What used to be rare and high-value assets are now becoming low-cost, widely available and deployed in large numbers. This evolution is forcing a rethinking of how air defense systems are designed, produced and deployed.


Beyond performance, the key question is increasingly one of scale.


How do you respond not to one threat, but to dozens? How do you adapt systems originally designed for scarcity to environments defined by abundance?


These are the questions shaping the next generation of counter-drone capabilities and the broader evolution of defense innovation.


“You can’t fight €50K drones with €500K missiles.”


That’s the reality Simon CALONNE, Egide's CEO shared this morning on BFM Business.

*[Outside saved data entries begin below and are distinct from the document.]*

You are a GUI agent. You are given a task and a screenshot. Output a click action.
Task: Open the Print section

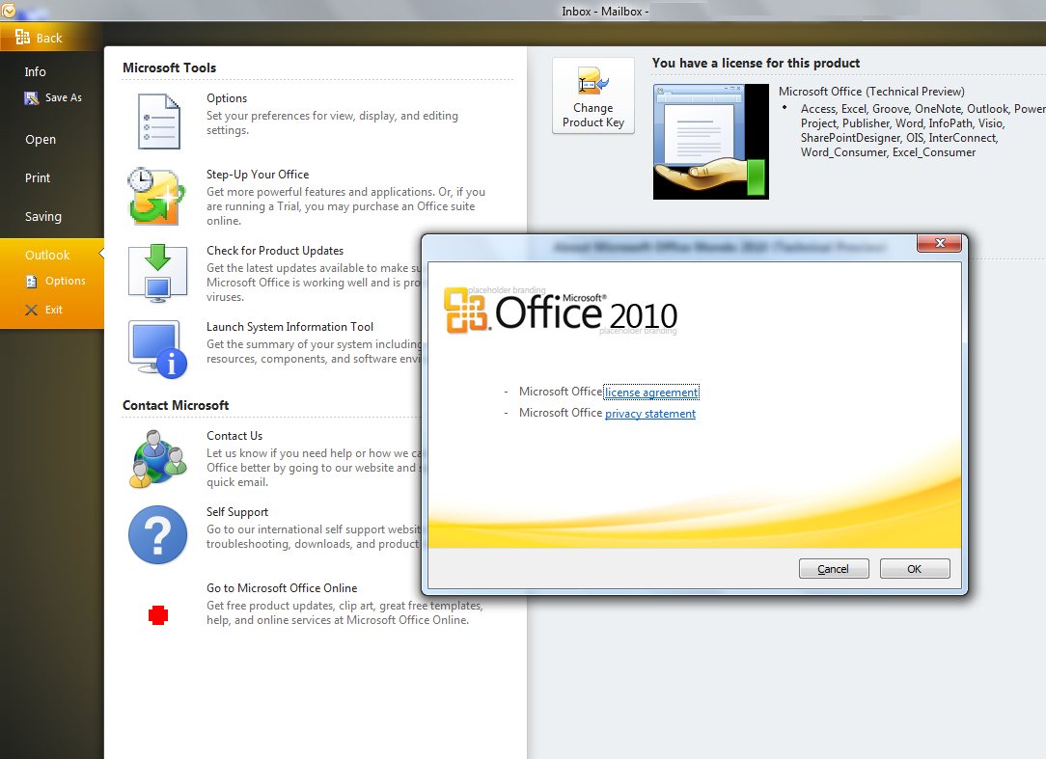[37, 177]
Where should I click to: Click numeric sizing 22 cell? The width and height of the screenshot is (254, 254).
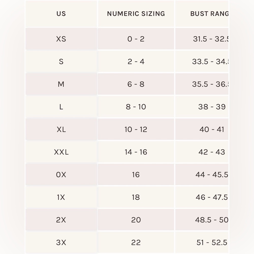136,242
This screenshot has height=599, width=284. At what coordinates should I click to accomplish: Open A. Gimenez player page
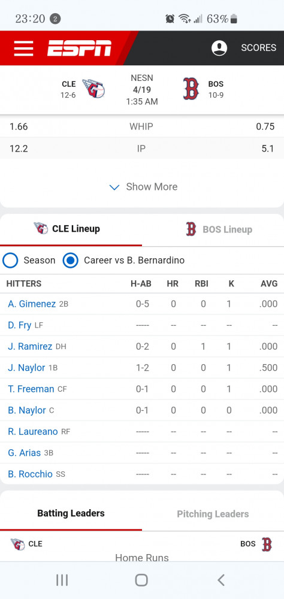pyautogui.click(x=32, y=304)
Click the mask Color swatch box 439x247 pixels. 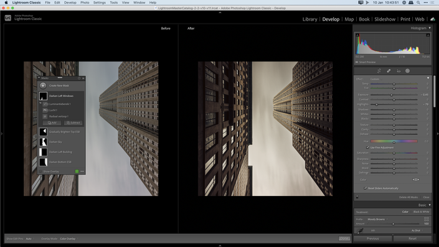point(416,180)
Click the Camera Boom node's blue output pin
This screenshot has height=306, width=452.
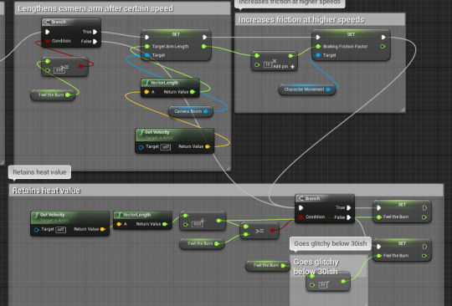pyautogui.click(x=206, y=111)
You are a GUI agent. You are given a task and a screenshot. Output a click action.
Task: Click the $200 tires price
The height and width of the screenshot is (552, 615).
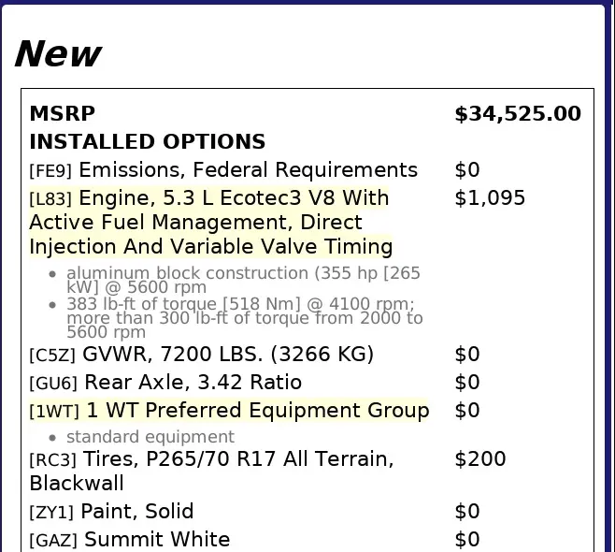(479, 459)
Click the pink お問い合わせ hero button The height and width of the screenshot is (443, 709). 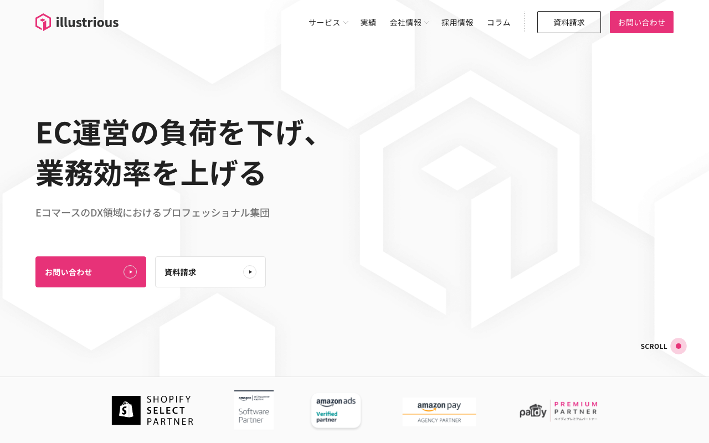91,272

Drone warfare is changing the rules:

– threats are cheap

– used in swarms

– and designed to saturate defenses


The challenge is no longer just technological. It’s industrial.


→ Intercepting one drone is achievable

→ Intercepting 50 at once is the real problem

→ Producing hundreds or thousands of interceptors is the key


This is why we are building a new class of system: An autonomous interceptor, with missile-level intelligence, but designed for mass production.


Because in today’s conflicts, scale is what makes the difference.